ARES. No sé si me gusta. Estamos desnudos debajo de la ventana sobre una sábana blanca, lo único que nos separa de las baldosas del piso. El sol del mediodía se cierne sobre el suelo donde yacemos. E. parece irreal, increíble su piel húmeda de calor, traslúcida su carne rosada, pasmosa la cabellera que se derrama en cascada a un lado del rostro. Bañada de luz cruda, apoteósica, de una quemazón apenas resistible. Es hermosas hasta bajo la luz más cruel del sol. Se vuelve hacia mí y se tumba de costado, apoyando la cara contra las manos juntas. Los ojos brillan risueños en el mar cegador que fluye del hueco abierto y se abate sobre los cuerpos: “Eres Ares”. Escrito en castellano suena de una prosa cacofónica, de una precariedad evidente, hasta incómoda. Disonancia reiterativa no desdeñable tampoco en el discurso inglés. Sonrío cegado por la luz: en la brutal claridad la recreo, recorro con ojos entornados la incitante excursión desde el cuello a los senos, el vientre terso, la mata profusa y negrísima que cubre el pubis, los muslos y las piernas recogidos sobre ella misma en postura fetal, alumbrándose de una fiereza carnal, de una potencia ígnea, y el blancor del tejido que ha de cubrirnos en el calor de la noche. “Ares”, luchador tenaz siempre vencido. Aborrecido por los dioses, poco amado. Sólo libre próximo a la muerte. Y, sin embargo…

(***)
Ciertas peculiaridades de parte del arte moderno exigen una nueva actitud ante la obra de arte como objeto vendible o promocionable. En este aspecto de la cuestión, ha desaparecido el punto rojo, tan escueto y explícito.
Instrucciones de uso.

Sería octubre o noviembre.
¿Qué fue de ella en el 67? ¿Y de ti?
“Hasta el 64 creo recordar que no pasé en toda mi vida más allá de la calle 86.”

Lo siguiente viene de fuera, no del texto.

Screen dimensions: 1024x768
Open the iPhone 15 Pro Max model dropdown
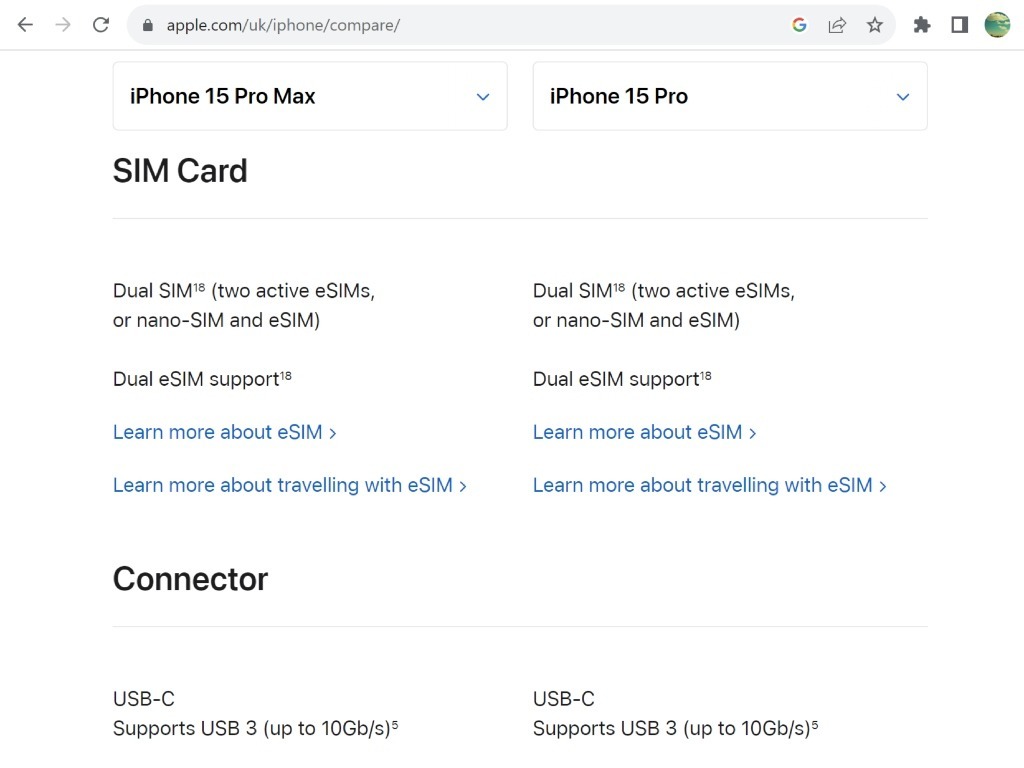click(x=310, y=96)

En 1966, poco antes de que su padre muriera, le compró en una de las tiendas de anticuario que proliferan en Park Avenue una plegadera de plata con un galgo labrado en el mango. E. había vendido un par de acuarelas sobre papel a Seda&Stein.
Al llegar a la casa familiar le faltaba el aliento, estaba sudorosa y se sentía a la vez trémula y feliz.
El hombre enfermo, perplejo, la vio precipitarse al salón, rejuveneciéndolo todo, envuelta todavía con el aire fresco de la calle. Ella le tendió el bonito paquete que envolvía el presente. Su padre preguntó por qué: no era su cumpleaños, ni había que celebrar ninguna onomástica. Tampoco había que llevar demasiadas cosas en su próximo viaje…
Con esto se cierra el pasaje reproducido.